On 3/3/2011 6:25 PM, Warp wrote:
>
>> If the torus isn't too `skinny' you could just uniformly sample a bunch
>> of points from its bounding box and retain only those which lie inside
>> the torus.
>
>    There's a minor problem with that approach which might skew the result
> in some cases. Basically, you are dividing the torus into small cubes and
> putting the points at the center of each cube. However, some of the cubes
> are not cubes because they are cut by the surface of the torus. In these
> cases the point masses do not correspond to the volumes of the clipped
> cubes.

Of course, but Darren's point holds in this case.  The marching cubes 
approach fixes this if you're really concerned.

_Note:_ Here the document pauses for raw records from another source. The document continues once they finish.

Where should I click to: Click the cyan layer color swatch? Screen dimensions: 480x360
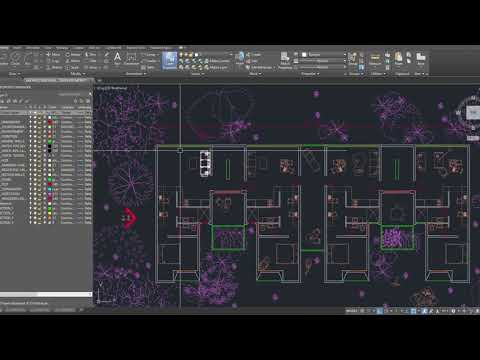(50, 189)
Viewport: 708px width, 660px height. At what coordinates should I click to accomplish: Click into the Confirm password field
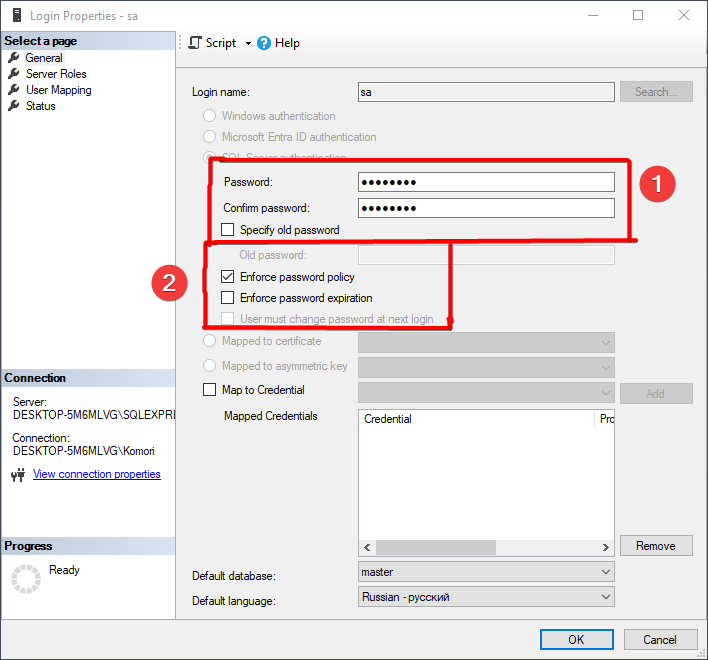[x=486, y=208]
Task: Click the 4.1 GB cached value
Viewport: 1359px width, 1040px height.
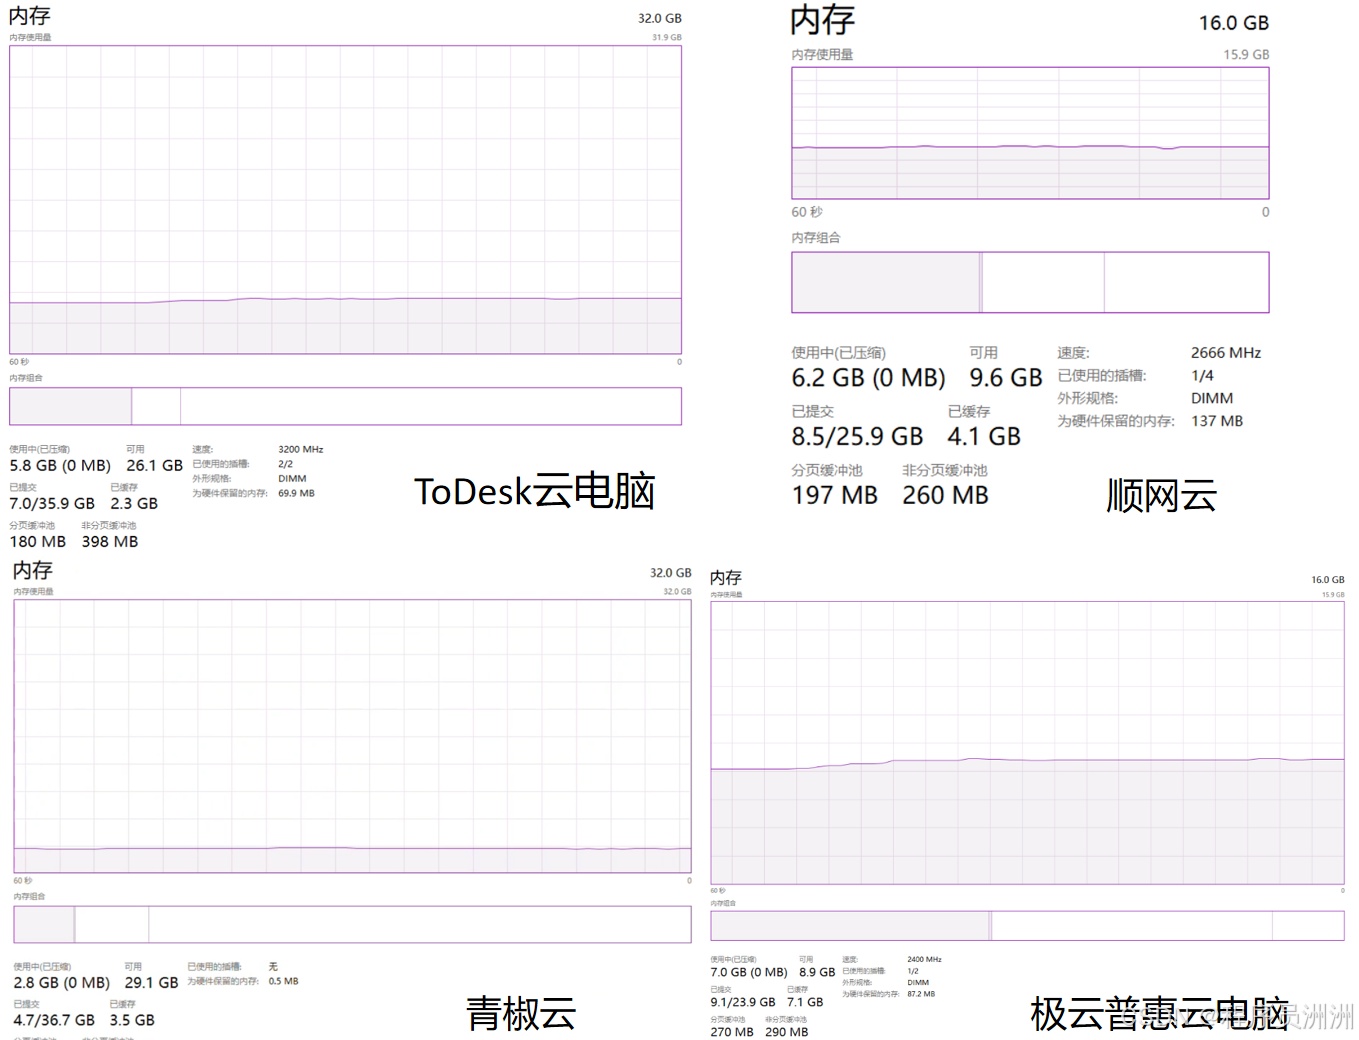Action: (983, 437)
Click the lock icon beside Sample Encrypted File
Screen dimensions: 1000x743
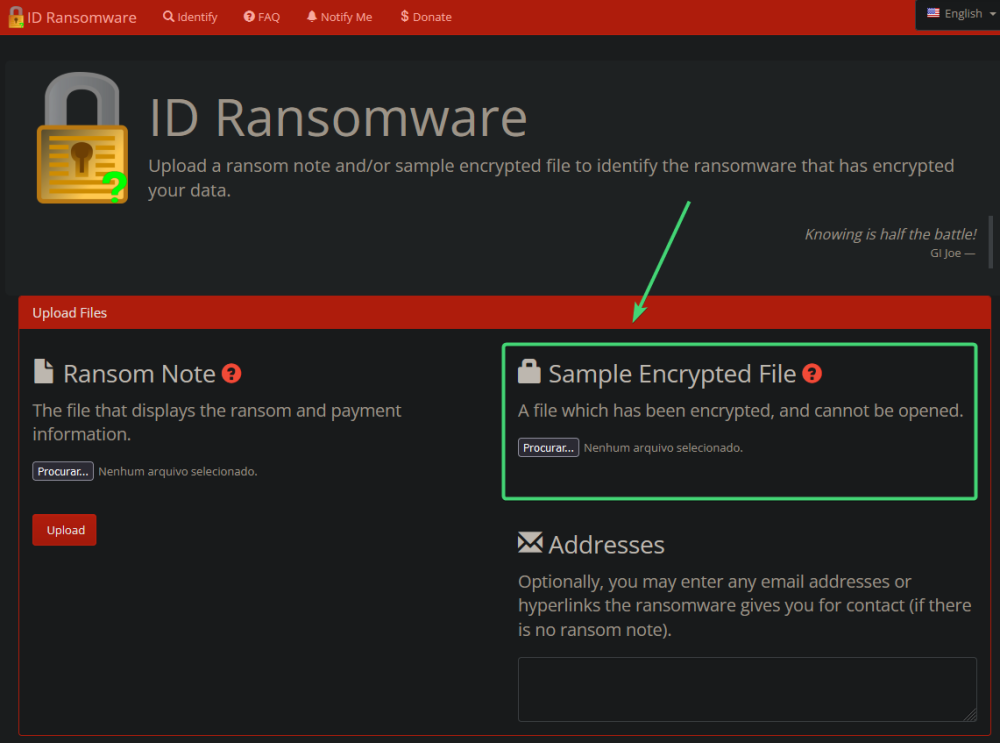tap(529, 373)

>    (There's also the problem that some of the points will get too close
> to the surface that way. If the location we are measuring the gravity
> from happens to be too close to such a point, the result will be way too
> high. In practice you have a small black hole near the surface of the
> torus, and the test location is too close to it, skewing the result.)

I would think that any approach based on approximating the torus as a 
bunch of point masses would have this problem.


>    I think it's just easier to scale the point masses according to a simple
> quadratic function. It's just the exact function I'm looking for.

Does just scaling the mass proportionally to a point's distance from the 
torus' axis not work here?  If you're looking for an exact equation 
based on the actual mass of the torus, just run a post-process 
normalization pass where you scale the mass of each point so that they 
sum to the total mass of the torus.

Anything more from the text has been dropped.